I-Mab and ABL Bio Inc. jointly announced that data from the preclinical studies of TJ-CD4B/ABL111 and TJ-L14B/ABL503, will be presented at the Society for Immunotherapy of Cancer's 36th Annual Meeting, taking place November 12 – 14, 2021. Developed in collaboration with ABL, TJ-CD4B/ABL111 and TJ-L14B/ABL503 are part of I-Mab's highly differentiated bispecific antibody pipeline that target the 4-1BB co-stimulatory molecule on T-cells and mount an anti-tumor response. Both target a highly specific epitope on 4-1BB, which results in localized action and reduced systemic toxicity.

TJ-CD4B/ABL111 engages the Claudin18.2 tumor antigen mainly on gastric and pancreatic cancers to produce localized T-cell activation at the cancer site. It has demonstrated a strong affinity to CLDN18.2-positive cancer cells even at low levels of CLDN18.2 and has potential application in a wide range of cancers. TJ-CD4B/ABL111 is currently undergoing phase 1 trials in the U.S. and soon will be in China, in patients with advanced solid tumors, including gastric cancers.

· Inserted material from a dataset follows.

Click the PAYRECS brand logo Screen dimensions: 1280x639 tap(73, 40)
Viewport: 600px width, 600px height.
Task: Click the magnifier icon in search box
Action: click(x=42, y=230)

TJ-L14B/ABL503 is a novel bi-specific antibody targeting both PD-L1 and 4-1BB. It engages the PD-L1 molecule on cancer cells and exerts a strong anti-tumor activity through localized activation of T-cells and it is designed to overcome the limited efficacy of anti-PD-L1 therapies and anti-4-1BB-related toxicity. TJ-L14B/ABL503 is currently undergoing a phase 1 clinical trial in the U.S. in patients with locally advanced or metastatic solid tumors.